Clad in mirror polished stainless, the 200 seater auditorium suspended in the large volume of the hall comes to life in the changing reflections of a head turning silver sky.
Created in 1800 and erected in 1811 in the old Toulouse county hotel at the heart of Paris, the Bank of France has preserved its original foundations in the face of a number of significant refurbishments, most notably the transfer of the main entrance from La Vrillière street onto Croixdes Petits Champs street with a new frontal as its key point.
Cultivating both discretion and splendour to which the gilted Gallery still pays homage to this day, this strategic establishment wanted to offer both its workers and the entire world darkening the doors of this historical centre a contemporary entrance hall, worthy of its notoriety without reference to the previous old entrance, unanimously considered to have been ordinary.
Beneath the existing marble slabs lies the vault, hidden and guarded treasure with no access not even a peek.

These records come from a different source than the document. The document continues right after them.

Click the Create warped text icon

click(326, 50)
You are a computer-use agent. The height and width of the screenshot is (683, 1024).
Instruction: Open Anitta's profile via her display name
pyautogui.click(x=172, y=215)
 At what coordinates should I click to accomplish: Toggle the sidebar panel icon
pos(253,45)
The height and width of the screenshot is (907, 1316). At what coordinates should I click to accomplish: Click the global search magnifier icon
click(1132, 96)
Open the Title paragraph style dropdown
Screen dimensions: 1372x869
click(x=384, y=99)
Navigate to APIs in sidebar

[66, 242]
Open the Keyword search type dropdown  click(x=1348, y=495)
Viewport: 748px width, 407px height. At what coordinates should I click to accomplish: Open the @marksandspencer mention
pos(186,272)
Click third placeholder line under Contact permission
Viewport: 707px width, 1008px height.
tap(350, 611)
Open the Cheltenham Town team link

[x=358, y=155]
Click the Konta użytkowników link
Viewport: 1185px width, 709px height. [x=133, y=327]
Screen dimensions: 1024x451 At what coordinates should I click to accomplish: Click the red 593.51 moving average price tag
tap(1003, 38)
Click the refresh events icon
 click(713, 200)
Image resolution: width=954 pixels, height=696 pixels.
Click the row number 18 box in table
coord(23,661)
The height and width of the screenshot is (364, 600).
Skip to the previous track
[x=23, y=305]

Faced with this confined space, restricted on all fronts, the architects retained following a selection process imagined a subtle, brilliant inverted project in order to meet the cleint’s brief. A client concerned about how to integrate a 200 seater auditorium, meeting rooms, food areas and the associated logistics.
A suspended structure for a furtive shape
The ancient hall area is totally uncluttered and expands into the entire depth of the building, from the street through to the end of the plot. Offices and other required facilities are housed along each side including a patio area. A majestic area opens out to the visitor, barely furnished with a bench and a sofa area with a huge 250m² rug onto which the refurbishment plan is laid out. The strength of this work is as much functional and structural as visual, with the suspended auditorium whose architects have created a moving ceiling entirely clad in stainless giving an extraordinary dimension to the hall area by altering its interpretation and toning down its perception without compromising its functionality.This furtive volume is held by metallic profiles and existing concrete beams beside the triangular steel structure, supporting all of the facilities. This metal cage is clad in a shell of plaster board which redefine its contours. The actual covering is made up of flat plates, shaped into either a single or double curve all crafted in the same way with a 2mm thick stainless steel sheet counter embossed onto an aluminium honeycomb structure.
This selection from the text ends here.